Maths Querry

[chrisshortys]

Inverse sin is not possible with PBP but inverse tan yes (I am sure to have seen an example (ATN2) given by Darell sometime ago).

In this case you can just manipulate a bit your equation to obtain the tangent, since:

SIN = PERP./HYP. (where: (v-v0) = PERP. and (v1-v0) = HYP.)

TAN= PERP./BASE (where: (v-v0) = PERP. and SQR((v1-v0)^2 - (v-v0) ^2) = BASE)

so:

ATN2 ((v-v0)/SQR((v1-v0)^2 - (v-v0) ^2))

should give you your angle (I don't remember if in degrees or in radiants)

Edited: See also this link:http://www.picbasic.co.uk/forum/show...ighlight=angle

Al.

So over a year and a half has passed and suddenly i am back in the same position i was in before. Due to personal reasons i had to drop out of the college course i was doing and now i am back on it again... so ive picked up the demo of the new PBP and am finally about to try this out!
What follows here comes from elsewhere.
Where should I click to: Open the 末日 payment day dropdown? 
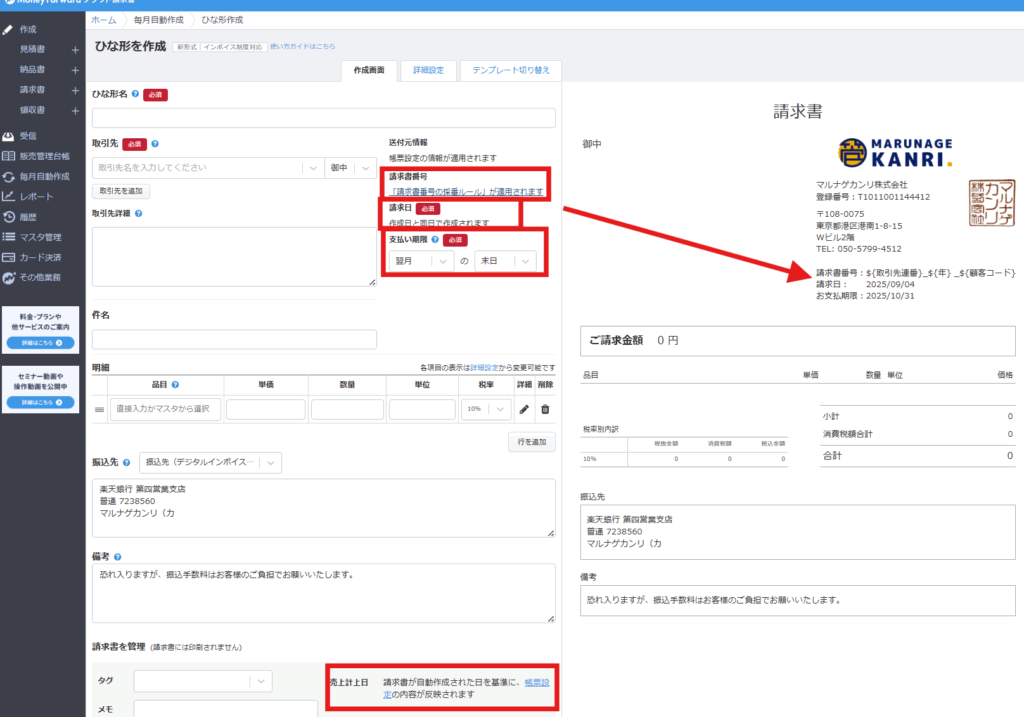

The first thing i notice is an issue with the equation "ATN2 ((v-v0)/SQR((v1-v0)^2 - (v-v0) ^2))"
As far as i can find ATN2 does not exist in the manual and throws back errors in the compiler! After looking into this I believe you meant to use just ATN? the second question i would have if this is correct would be the positioning of the ATN command. As i cannot get to my practical equipment until later this week would you be able to read this and see if i am on the correct road please:

Perp = v - v0
Base = SQR((v1-v0)^2 - (v-v0) ^2) = BASE)
Rad = Perp/Base

Any guidance would be greatly appreciated! It can be hard to get the brain to start going over all these things again!